Might be more than a “what if” and more “when they” …
In other news, the Federal Highway Administration has awarded a $100,000 grant to the MPO to study I-64 from exit 87 in Staunton to exit 124 at Pantops. The organization will work with its equivalents in Staunton and Waynesboro, as well as VDOT.
The goal is to find ways to improve traffic, relieve congestion and prevent crashes in a 40-mile stretch that crosses the Blue Ridge Mountains.
“This project will be a two-fold mission,” said Chip Boyles, executive director of the Thomas Jefferson Planning District Commission. “The biggest mission is to develop and promote a planning tool that FHWA uses and they’re trying to get MPOs to use to coordinate planning between multiple jurisdictions.”
Boyles said the second mission is to come up with high-level concepts of what can be built to help address the issues.
“It’s not just looking at I-64 but maybe looking at transit opportunities and possible changes to 250 so that it can handle a larger capacity when people have to detour onto it,” he said.
The Charlottesville MPO will hold a joint meeting with the Staunton-Waynesboro MPO in the fall to discuss the issue further.
Update, sent in from an offline commenter
Also from Charlottesville Tomorrow, this time in 2009: (bolding mine, and you should read the whole story)

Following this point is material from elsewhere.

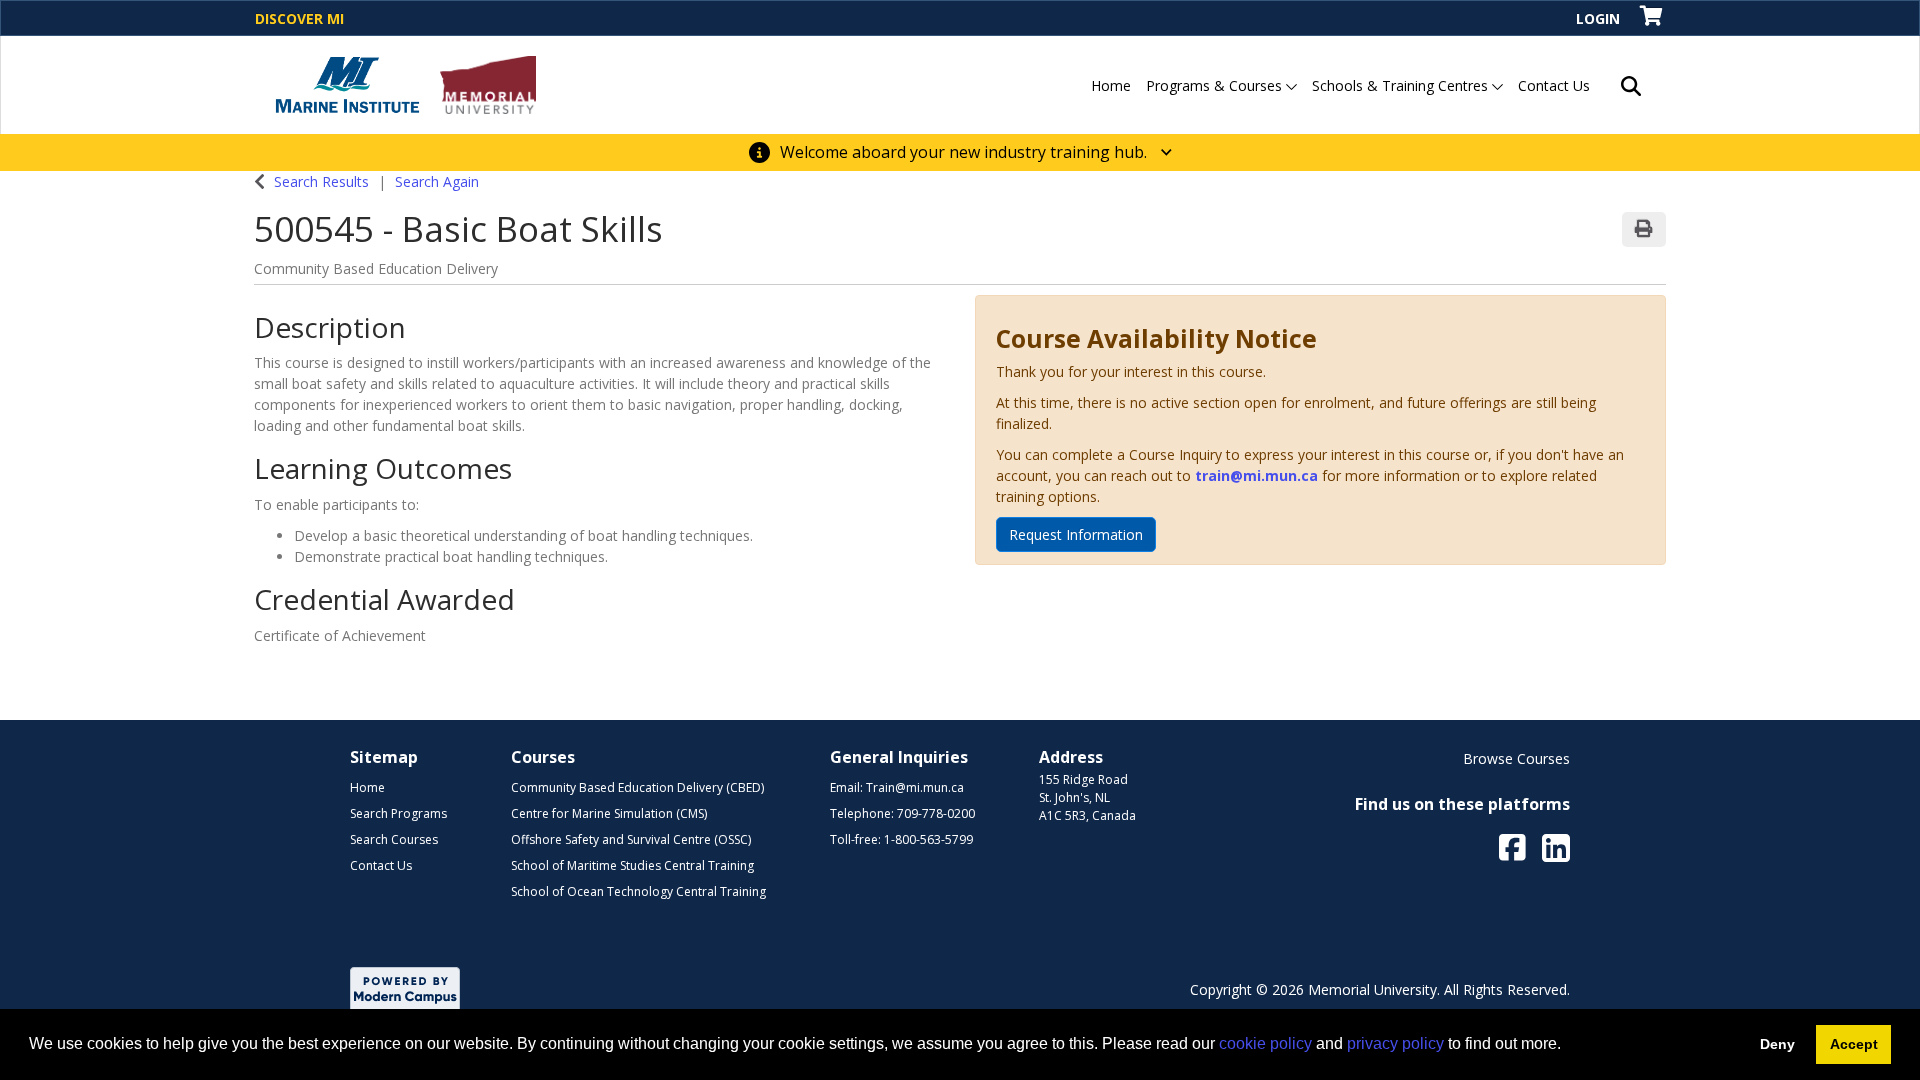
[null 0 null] (1652, 17)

VDOT’s final report in January 2000 recommended the widening of 250 west to four lanes between the US 29/250 Bypass near the Bellair neighborhood all the way to the railroad trestle crossing the Mechums River.
Scenic 250 vigorously opposed the road’s widening, a recommendation that VDOT made over the objections of the citizen committee participating in the study. The public argued that it made no sense to widen 250 when it ran parallel to the existing I-64.
With the strong support of Supervisor Sally H. Thomas , the Albemarle County Board of Supervisors passed a resolution in May 2000 that committed the county to protecting the road as a two-lane scenic corridor all the way west to the county line. VDOT conceded that 250 was used largely for local traffic, and if residents wanted to deal with the congestion, that could be a local choice.